FDAI (or “8-Ball”) – Part 2
While waiting for the 1/64″ stripe dry transfer decals to arrive, I started work on the face of the FDAI. At first, this looked like it would be really hard, but after a bit of study and thinking I realized it was just a bunch of layers. So, after figuring out what each layer consists of and what order they go in, I designed some full-scale graphics based on the markings on the face of the actual FDAI. From what I figure, there are four layers of black, a layer with the pitch/yaw indicator, a layer with the roll indicator, a layer with the three error needles, and a layer with the three rate needles.
In the photo below, the four layers of black are (right to left, top to bottom): the roll scale, the error scales, the rate scales, and the top baffle. The print at the bottom right has the three rate needles and the roll indicator (left). As you can see, the center circles get progressively larger, which when removed will allow the scales on the layer below to be seen. The top baffle will also have three openings for the three rate scales and their needles.
Once the layers were printed, I cut out the centers with a very sharp hobby knife. In addition, I cut out the three openings for the rate scales on the top baffle. One thing I noticed after this was done, was that the paper on which these were printed is white. Well, duh! But what I hadn’t considered is the thickness of the paper – I was printing on 65-pound cardstock, which is thick enough so that the white of the cut edges is visible. So, I took a sharpie and touched up all of the cut edges. I had to do this VERY carefully, because the white indices of the scales come all the way to the cut edges. I did NOT touch up the edges where the indices were for fear of spoiling them.
Something else I noticed is how the paper curls after being cut. I think this has to do with the bias of the fibers in the paper or something. But whatever it is, I realized I could not cut the needles out like this. If I did, they would curl completely up like a noodle or something. It was at this point I decided on a different approach for the needles – printing on transparency film.

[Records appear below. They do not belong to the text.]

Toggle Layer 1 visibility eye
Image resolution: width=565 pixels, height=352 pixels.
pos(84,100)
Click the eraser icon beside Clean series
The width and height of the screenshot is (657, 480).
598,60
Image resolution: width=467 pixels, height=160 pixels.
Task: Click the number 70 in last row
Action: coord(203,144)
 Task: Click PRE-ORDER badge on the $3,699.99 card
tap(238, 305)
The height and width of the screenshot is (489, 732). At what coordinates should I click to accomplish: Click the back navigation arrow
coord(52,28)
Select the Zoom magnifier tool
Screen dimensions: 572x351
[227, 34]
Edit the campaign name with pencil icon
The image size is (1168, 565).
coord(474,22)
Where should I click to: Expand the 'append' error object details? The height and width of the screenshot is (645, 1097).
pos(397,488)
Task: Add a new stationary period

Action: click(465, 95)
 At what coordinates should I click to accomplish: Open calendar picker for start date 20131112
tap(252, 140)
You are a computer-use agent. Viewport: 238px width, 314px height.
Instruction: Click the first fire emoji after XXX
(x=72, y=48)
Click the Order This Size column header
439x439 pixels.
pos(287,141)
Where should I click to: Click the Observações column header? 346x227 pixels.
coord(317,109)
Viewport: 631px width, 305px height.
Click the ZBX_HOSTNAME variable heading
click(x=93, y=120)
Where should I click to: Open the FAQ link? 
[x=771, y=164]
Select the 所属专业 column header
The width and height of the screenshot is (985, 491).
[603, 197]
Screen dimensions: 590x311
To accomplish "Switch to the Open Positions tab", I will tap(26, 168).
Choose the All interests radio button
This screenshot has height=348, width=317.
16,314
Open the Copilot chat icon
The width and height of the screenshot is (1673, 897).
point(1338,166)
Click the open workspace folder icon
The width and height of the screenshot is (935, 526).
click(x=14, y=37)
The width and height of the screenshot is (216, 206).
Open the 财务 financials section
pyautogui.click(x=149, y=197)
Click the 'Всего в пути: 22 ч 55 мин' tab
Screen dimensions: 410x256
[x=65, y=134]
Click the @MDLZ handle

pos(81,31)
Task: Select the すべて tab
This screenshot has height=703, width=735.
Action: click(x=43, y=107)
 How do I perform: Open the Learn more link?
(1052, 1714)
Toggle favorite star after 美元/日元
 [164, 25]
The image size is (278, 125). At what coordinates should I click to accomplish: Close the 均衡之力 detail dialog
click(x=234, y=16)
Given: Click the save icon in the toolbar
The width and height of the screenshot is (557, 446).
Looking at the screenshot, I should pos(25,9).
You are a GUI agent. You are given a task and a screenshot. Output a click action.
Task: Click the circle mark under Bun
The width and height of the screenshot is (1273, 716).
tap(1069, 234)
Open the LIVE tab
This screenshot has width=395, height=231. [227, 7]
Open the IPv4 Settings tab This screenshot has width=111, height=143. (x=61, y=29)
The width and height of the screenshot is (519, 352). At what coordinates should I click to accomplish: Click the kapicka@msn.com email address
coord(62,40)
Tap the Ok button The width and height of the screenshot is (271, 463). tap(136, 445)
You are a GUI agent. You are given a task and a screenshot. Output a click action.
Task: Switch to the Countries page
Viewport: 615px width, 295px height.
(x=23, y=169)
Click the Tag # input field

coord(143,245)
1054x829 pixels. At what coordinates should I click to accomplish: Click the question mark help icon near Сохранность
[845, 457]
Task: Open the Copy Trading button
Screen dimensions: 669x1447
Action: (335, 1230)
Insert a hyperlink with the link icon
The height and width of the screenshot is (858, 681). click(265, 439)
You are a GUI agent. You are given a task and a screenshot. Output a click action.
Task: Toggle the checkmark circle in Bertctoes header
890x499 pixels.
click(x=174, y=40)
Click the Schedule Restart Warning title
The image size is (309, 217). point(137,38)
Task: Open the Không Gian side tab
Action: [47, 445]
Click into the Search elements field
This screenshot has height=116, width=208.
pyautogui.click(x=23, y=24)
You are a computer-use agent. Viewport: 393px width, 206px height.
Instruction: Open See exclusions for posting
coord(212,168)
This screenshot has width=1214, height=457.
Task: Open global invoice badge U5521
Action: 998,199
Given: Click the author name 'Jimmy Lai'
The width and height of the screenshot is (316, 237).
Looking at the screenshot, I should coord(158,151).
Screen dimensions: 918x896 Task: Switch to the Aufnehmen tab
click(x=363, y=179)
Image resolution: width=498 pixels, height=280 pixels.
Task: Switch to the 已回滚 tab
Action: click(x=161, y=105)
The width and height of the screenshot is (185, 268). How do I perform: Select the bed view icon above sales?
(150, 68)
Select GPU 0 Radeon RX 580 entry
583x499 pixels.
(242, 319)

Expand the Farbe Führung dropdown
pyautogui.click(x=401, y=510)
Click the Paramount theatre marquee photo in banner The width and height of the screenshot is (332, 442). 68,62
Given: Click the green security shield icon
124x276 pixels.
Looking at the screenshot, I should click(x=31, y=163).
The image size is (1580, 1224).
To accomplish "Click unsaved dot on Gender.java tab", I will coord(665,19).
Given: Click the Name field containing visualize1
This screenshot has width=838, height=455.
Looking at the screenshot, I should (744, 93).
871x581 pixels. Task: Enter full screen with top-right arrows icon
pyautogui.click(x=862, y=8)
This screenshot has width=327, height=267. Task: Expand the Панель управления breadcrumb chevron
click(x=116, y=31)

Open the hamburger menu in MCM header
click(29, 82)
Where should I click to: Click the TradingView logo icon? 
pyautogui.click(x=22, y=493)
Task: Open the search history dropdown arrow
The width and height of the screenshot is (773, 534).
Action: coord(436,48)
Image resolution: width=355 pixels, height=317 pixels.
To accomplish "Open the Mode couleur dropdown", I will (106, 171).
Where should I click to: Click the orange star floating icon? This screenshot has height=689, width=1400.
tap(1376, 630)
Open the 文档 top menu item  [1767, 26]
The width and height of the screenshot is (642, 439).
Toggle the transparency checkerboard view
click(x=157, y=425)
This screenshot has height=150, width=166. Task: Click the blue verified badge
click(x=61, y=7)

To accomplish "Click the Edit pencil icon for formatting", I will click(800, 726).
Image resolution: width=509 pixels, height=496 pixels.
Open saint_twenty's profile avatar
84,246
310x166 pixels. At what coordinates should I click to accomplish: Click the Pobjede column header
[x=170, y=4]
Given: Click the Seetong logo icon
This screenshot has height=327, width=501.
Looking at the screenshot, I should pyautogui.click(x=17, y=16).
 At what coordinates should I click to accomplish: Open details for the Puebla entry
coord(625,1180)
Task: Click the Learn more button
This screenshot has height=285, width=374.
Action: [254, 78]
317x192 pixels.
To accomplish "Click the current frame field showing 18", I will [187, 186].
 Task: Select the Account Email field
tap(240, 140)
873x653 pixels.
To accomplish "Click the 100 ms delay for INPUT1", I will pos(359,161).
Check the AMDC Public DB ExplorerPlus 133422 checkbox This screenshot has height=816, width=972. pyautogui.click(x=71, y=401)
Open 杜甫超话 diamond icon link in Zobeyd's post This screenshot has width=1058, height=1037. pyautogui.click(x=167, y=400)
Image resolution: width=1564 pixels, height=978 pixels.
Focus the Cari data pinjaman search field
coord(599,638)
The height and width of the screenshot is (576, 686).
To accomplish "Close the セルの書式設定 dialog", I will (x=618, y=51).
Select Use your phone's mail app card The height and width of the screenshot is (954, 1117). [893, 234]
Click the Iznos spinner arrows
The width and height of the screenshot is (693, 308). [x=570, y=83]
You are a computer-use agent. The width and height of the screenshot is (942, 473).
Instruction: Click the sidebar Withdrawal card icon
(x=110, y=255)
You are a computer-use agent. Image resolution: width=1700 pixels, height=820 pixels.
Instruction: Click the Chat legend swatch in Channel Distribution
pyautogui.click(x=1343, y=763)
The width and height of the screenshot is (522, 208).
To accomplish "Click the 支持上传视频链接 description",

So I ordered a package of FastPositive inkjet transparency film.
Now that all of the black layers have been corrected, printed, and cut, and all three layers of 2mm plastic have been cut, I assembled the faceplate layers for the first time. From bottom to top, the layers are: roll scale, plastic, error scale, rate scale, plastic, top baffle, plastic. The depth effect looks great! Notice the top edge of the top layer of plastic – it has a bulge. That is because the opening in the front of the FDAI housing isn’t a circle but an oblong shape. If I were to cut the plastic square with the other layers, the edge would be visible thru the housing opening.
The MDF plate is larger because I will need the extra width and height in order to provide mounting points for installing it in the control panel. This is also why the corners of the plastic have been bobbed – to clear the mounting screws.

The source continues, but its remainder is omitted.